Momentum builds upon itself. When I got my first interview with the respected vegan author David Simon and the first professionally recorded interview with Aline Dürr, I leaned on this existing momentum which (I believed) helped other influential people in the vegan world take my work more seriously. And it just continues to grow from there.
Now, instead of saying I want to interview them for a film that I thought out in my mind, they can see that I actually have something concrete in the works.
With one final word that I am overjoyed with how warm and receptive people are in helping me with this film, I’d like to move onto another important aspect, which is distribution.
Getting the film out there into the world
Another documentary producer once told me that if I want to get my film on Netflix, I’m going to have to know somebody that’ll get my foot in the door. Either somebody famous attaches their name to the film or I should know somebody who works in the company. Many people pitch their ideas only to not make it all the way to the screen.
I once heard that it helped a great deal when Leonardo DiCaprio became the executive producer of Cowspiracy. One author who just got invited to produce a Netflix series told me she’s partnered with an experienced producer who already had some shows on Netflix in the past.
Aside from emailing some people back and forth for a few pieces of advice, I don’t fall into either of those categories. For this reason, I’m going to rely heavily on my marketing background and take a different approach. Even if I don’t ultimately appear on Netflix, I still want the film to be seen hundreds of millions, if not billions of times.
In the past, I would write a book and then wait to get it out there after it was done.
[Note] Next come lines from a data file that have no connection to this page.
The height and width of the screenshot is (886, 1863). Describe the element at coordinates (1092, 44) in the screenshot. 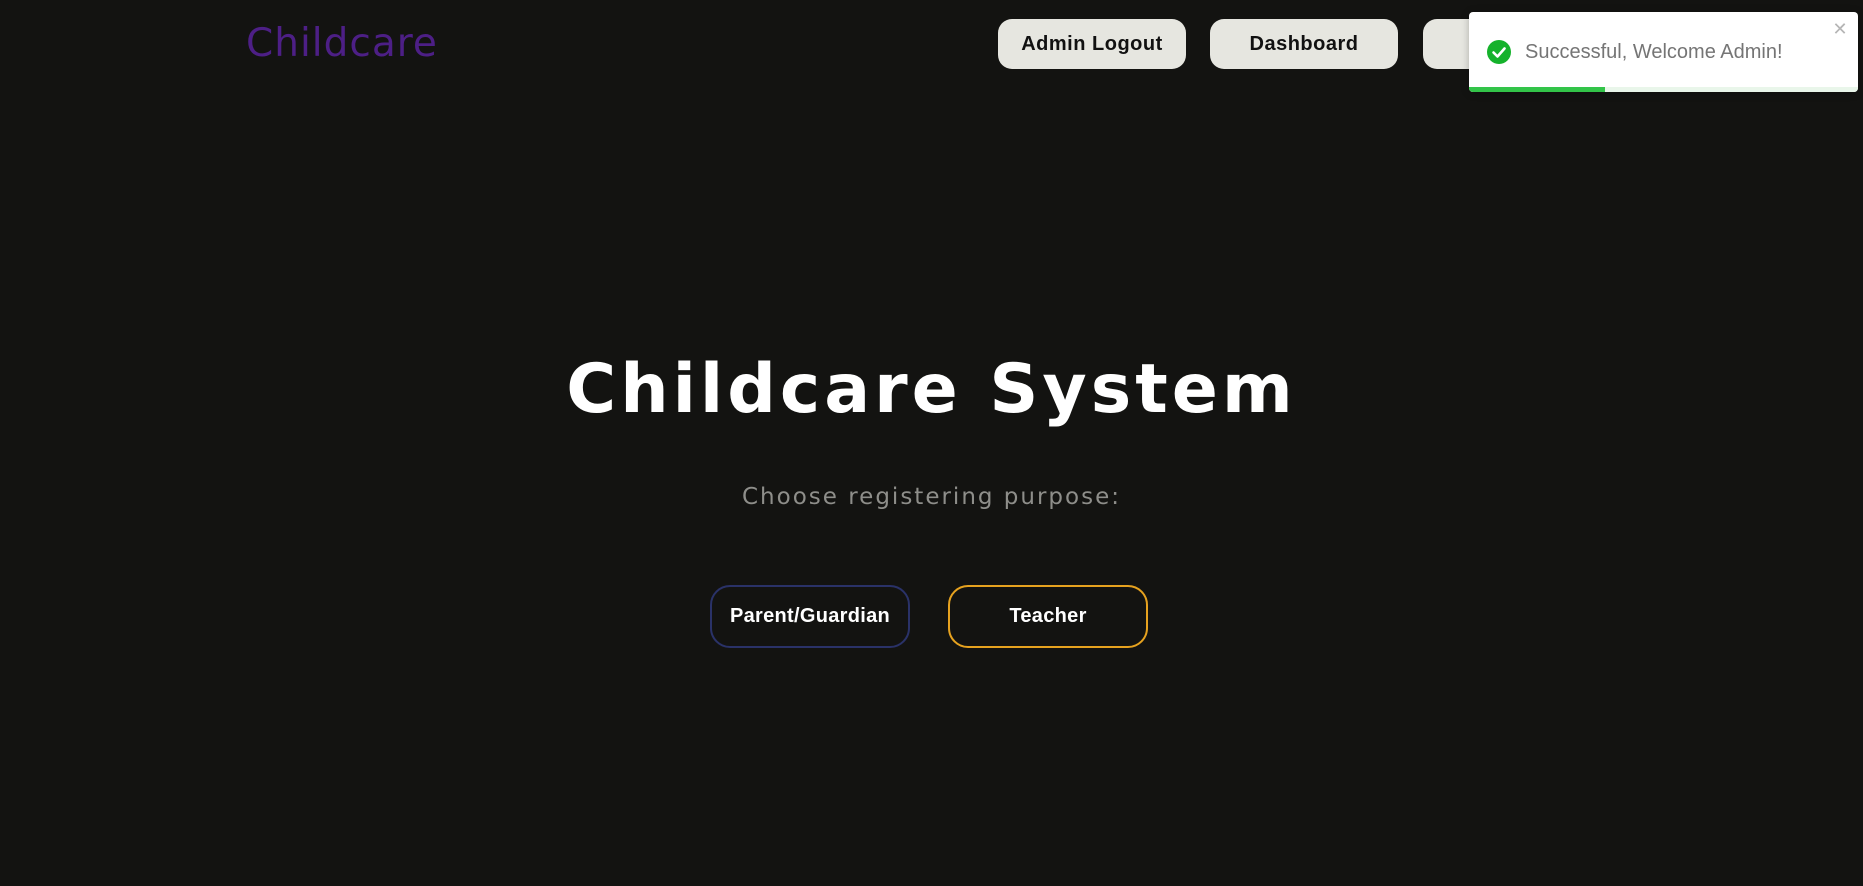

I see `admin-logout-button: Admin Logout` at that location.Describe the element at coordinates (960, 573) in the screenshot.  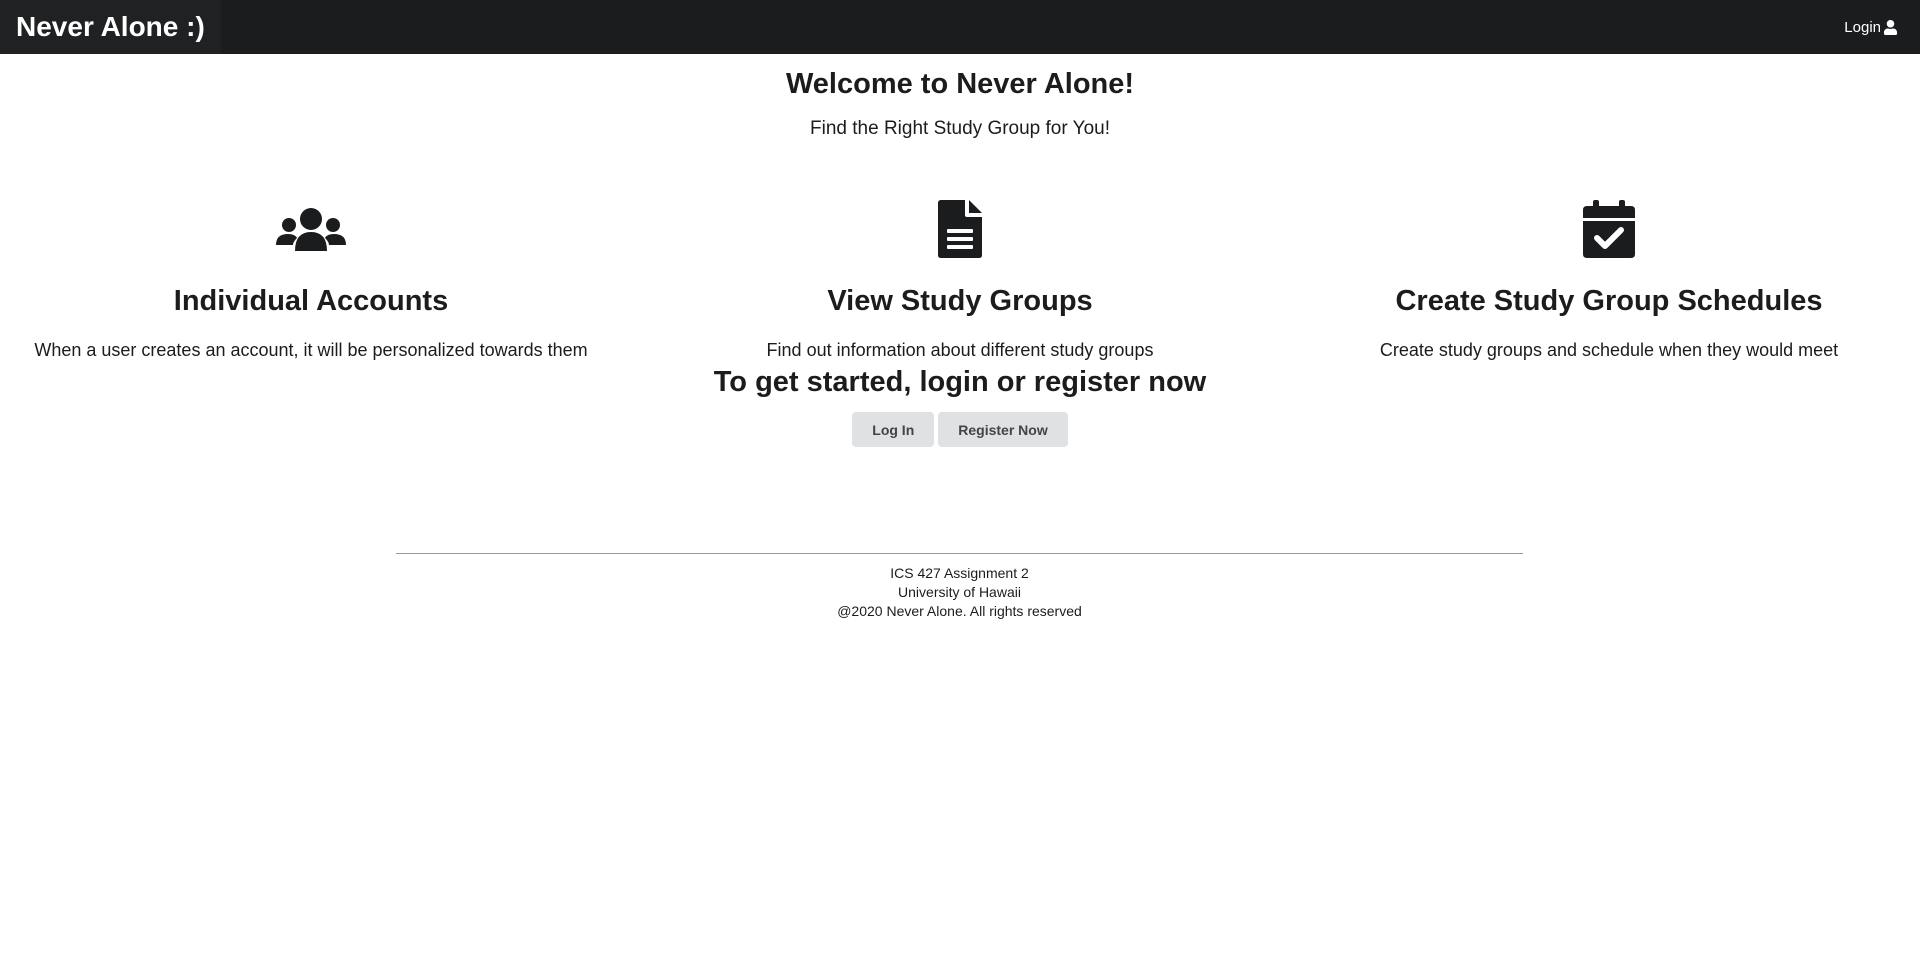
I see `footer-course: ICS 427 Assignment 2` at that location.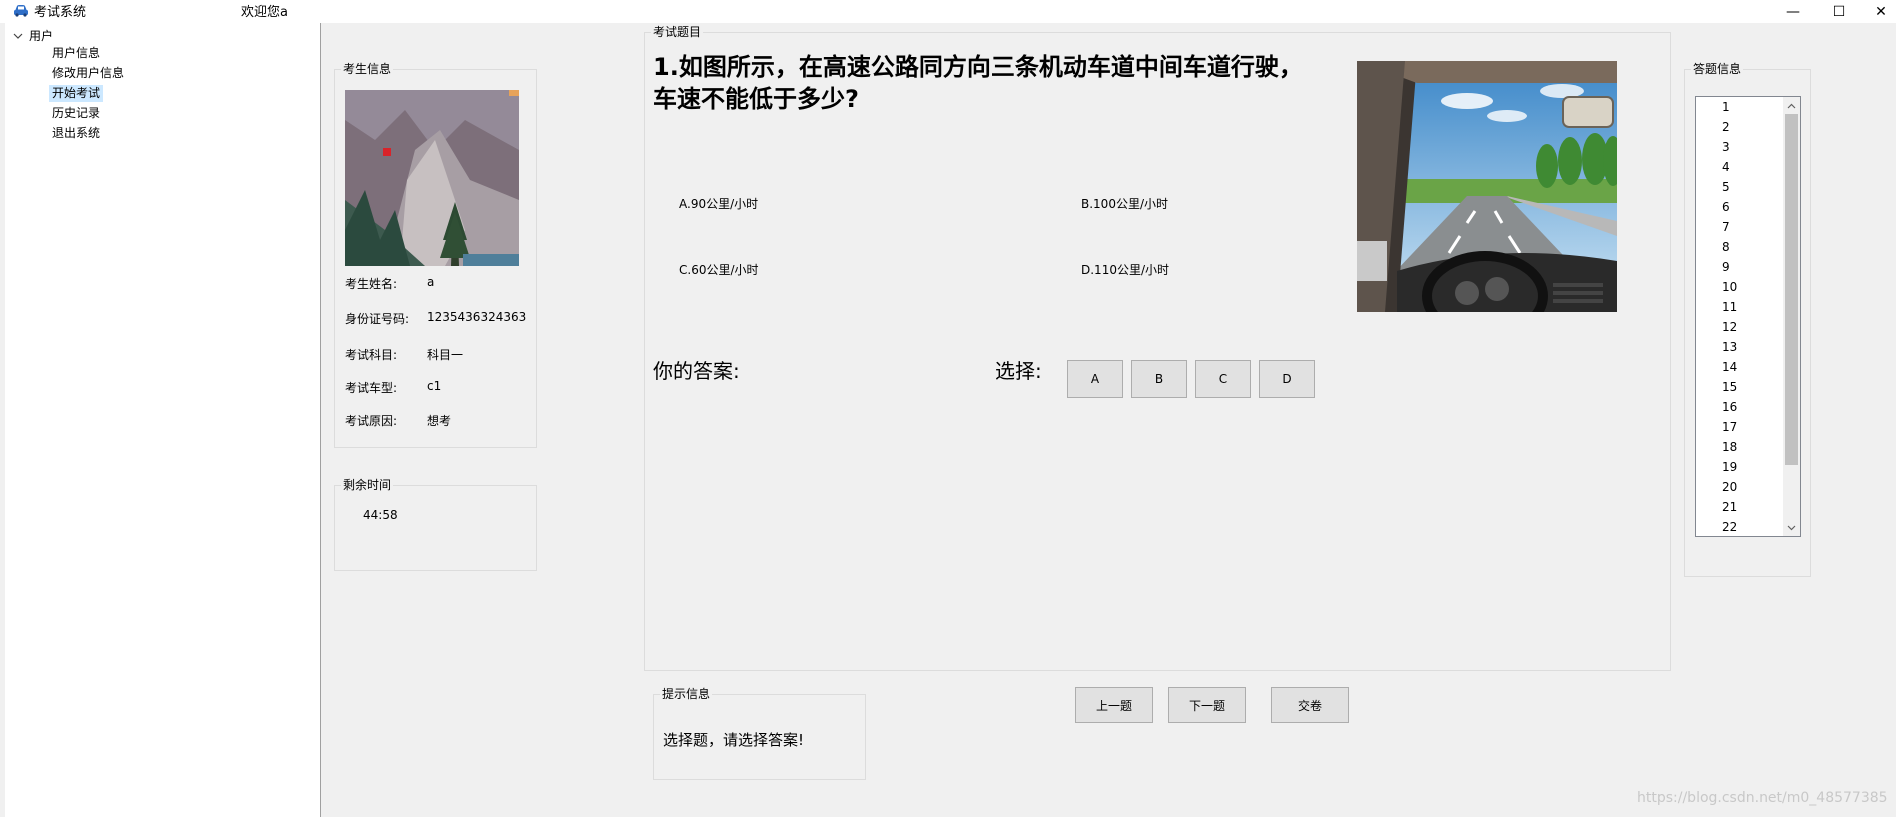  Describe the element at coordinates (1730, 387) in the screenshot. I see `list-item: 15` at that location.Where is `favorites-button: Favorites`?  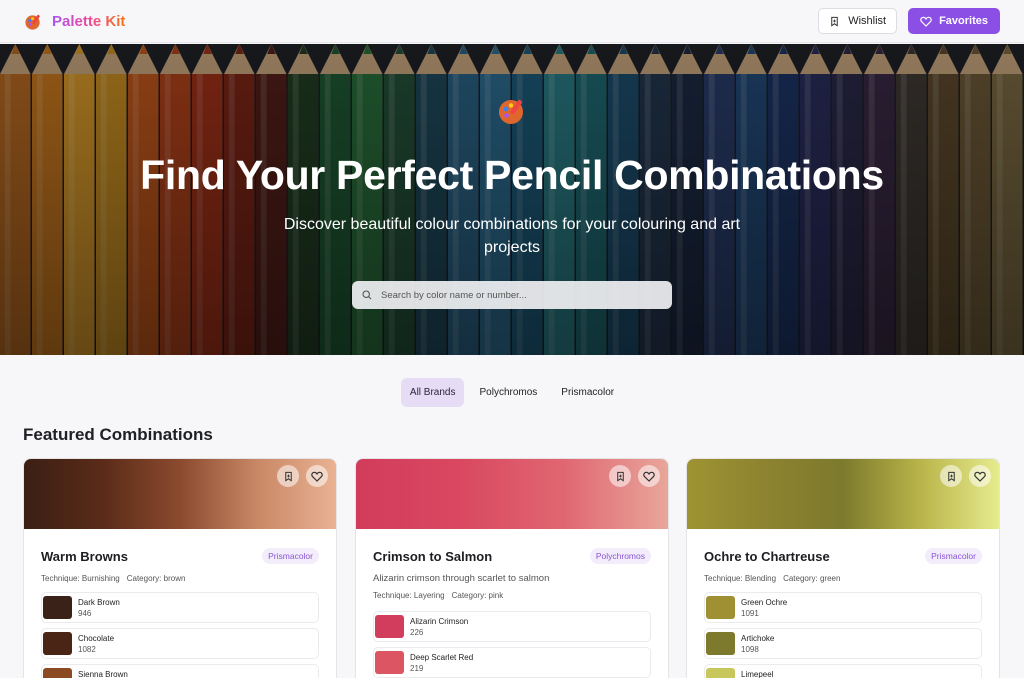
favorites-button: Favorites is located at coordinates (954, 21).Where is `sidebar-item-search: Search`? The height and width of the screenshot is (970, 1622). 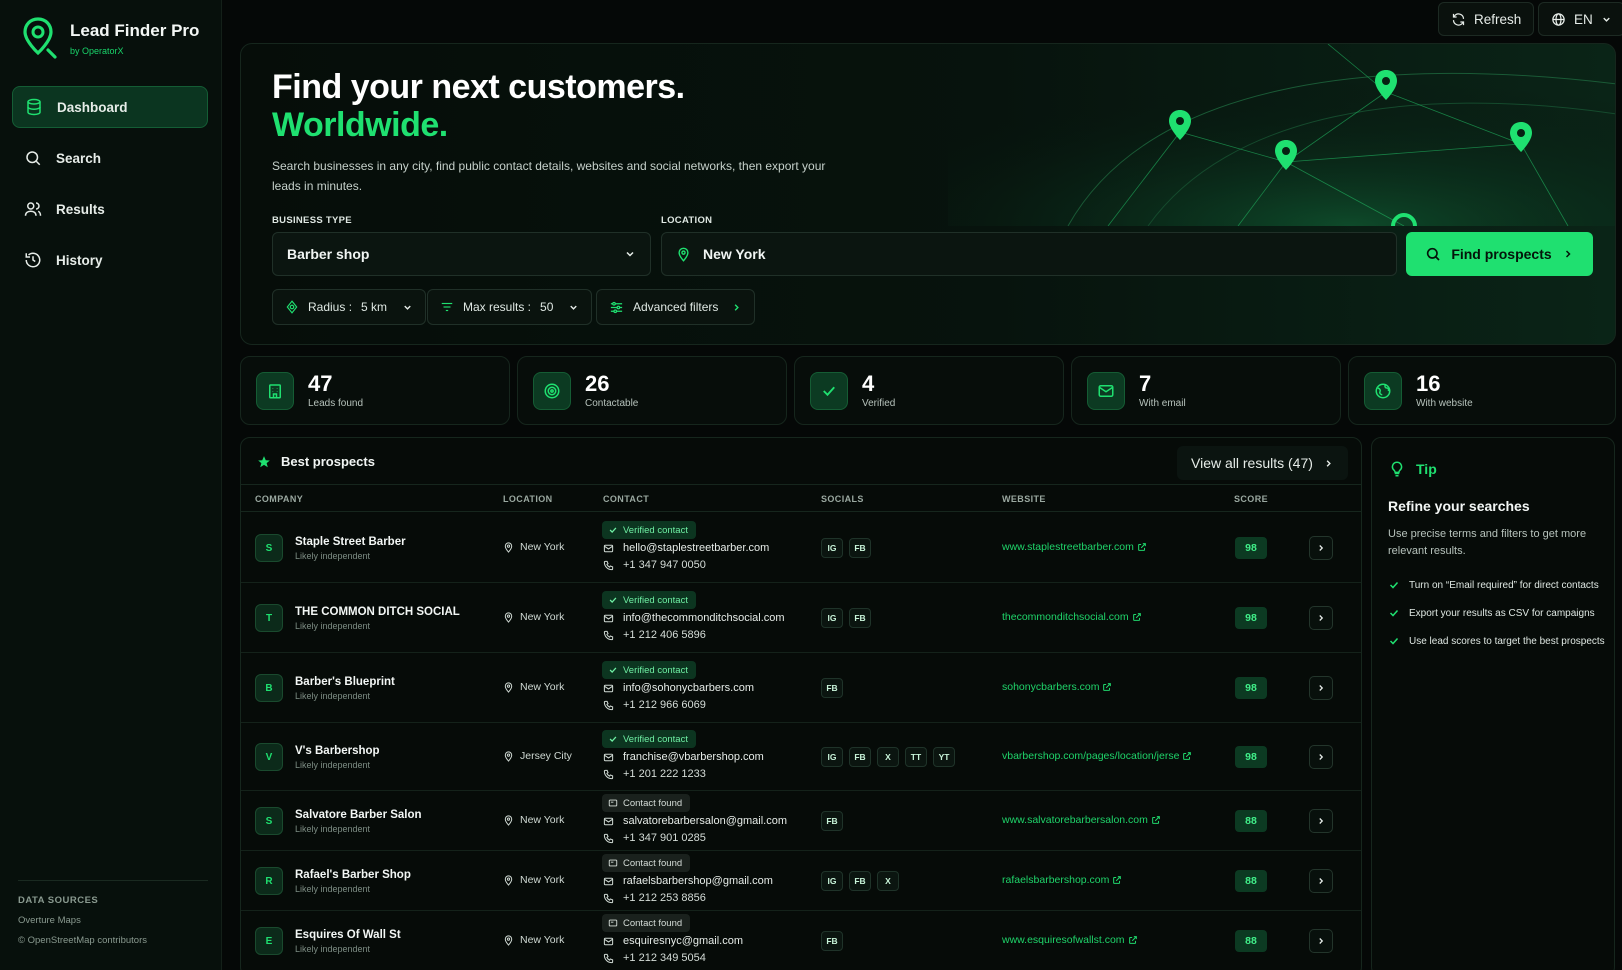
sidebar-item-search: Search is located at coordinates (110, 158).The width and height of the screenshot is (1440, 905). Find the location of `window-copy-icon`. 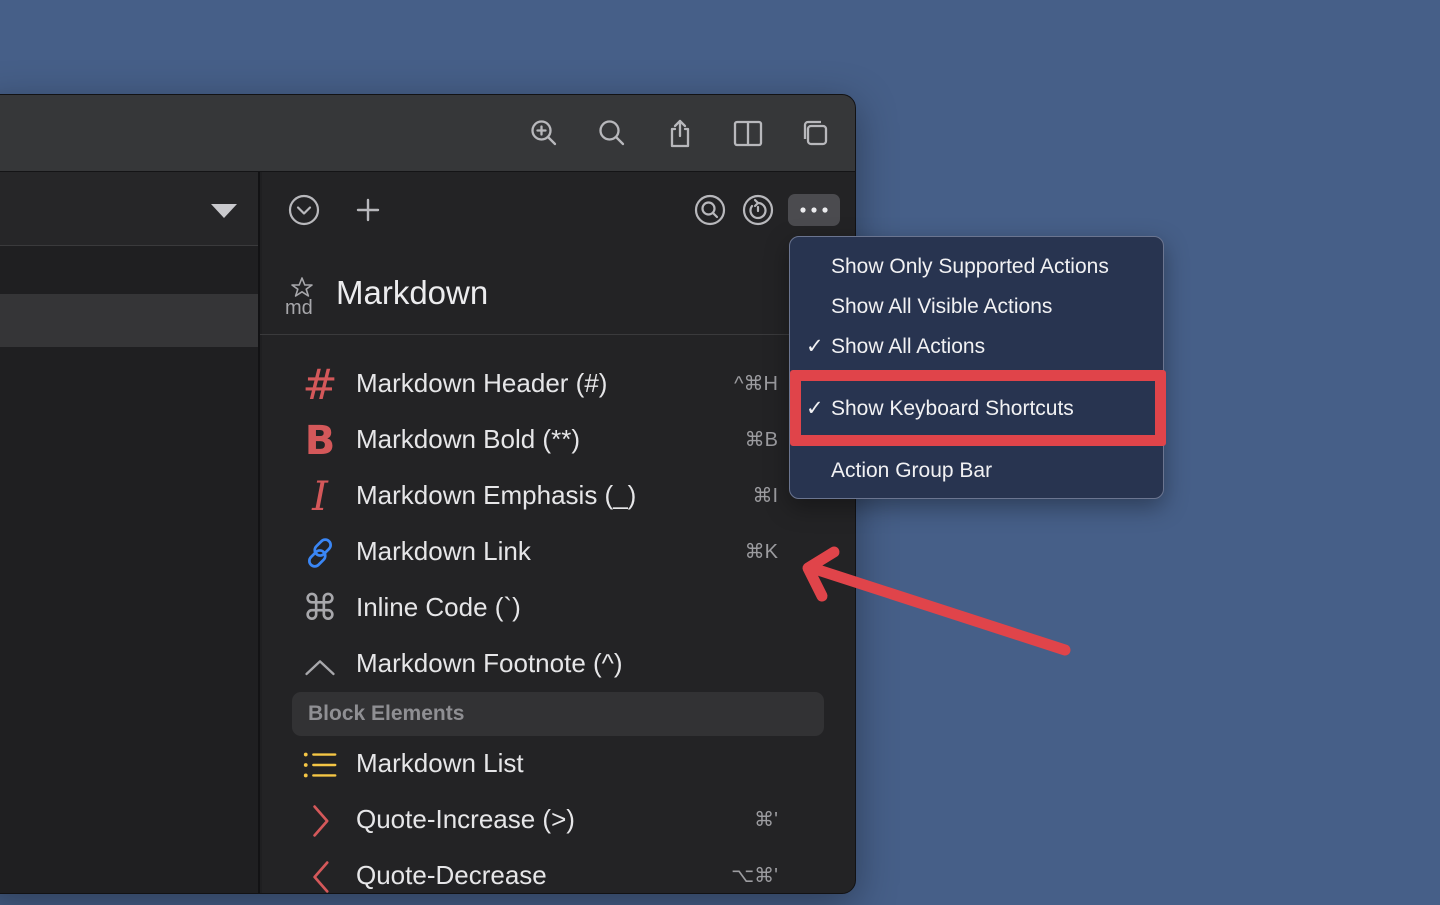

window-copy-icon is located at coordinates (815, 133). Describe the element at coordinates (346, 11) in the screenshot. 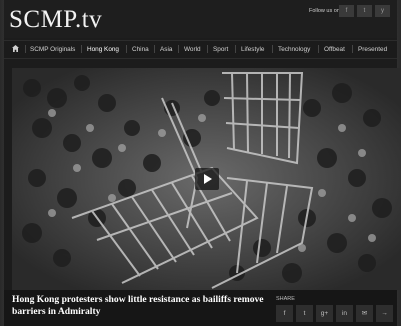

I see `facebook-icon: f` at that location.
This left a lot of unread books sitting in my garage.
While I build out the film, I want it to be more than just about the end result and more about turning into a movement that involves the whole community. As part of this, I made the decision to release all of my interviews for free on my website and social media leading up to its release.
Most of the Zoom interviews will be re-recorded in 4K when I meet them in person. This way, I build momentum and a following.
In addition to recording, I am seeking the advice of other marketers and branding experts to help build out a movement of (hopefully) millions of vegans who share this cause. If I can approach a large cinema or online streaming service showing I have a following that is eager and ready to watch the film, I feel this will greatly increase the odds of being chosen to be on their platform.
Anyhow, that’s where I’m at now. Building out my social media channels. Putting together an email newsletter. Scheduling interviews via LinkedIn. Paying out of my pocket for camera gear and freelance videographers to film in their free time. Taking it one step at a time. With the confidence that one day everything will come together and my work will be done.
This is just a small glimpse behind the scenes of Creating a Vegan World.
But most importantly, what I found during my first online interview with David Simon, at the surface, we all might want to start the next billion-dollar company like Ethan Brown from Beyond Meat. But when you go out there and “do something more”, you’ll find that one thing comes most naturally to you. That’s your niche.
We are all a piece of the larger puzzle, working together as one. And one unseen step at a time, this is where the real change will continue to happen.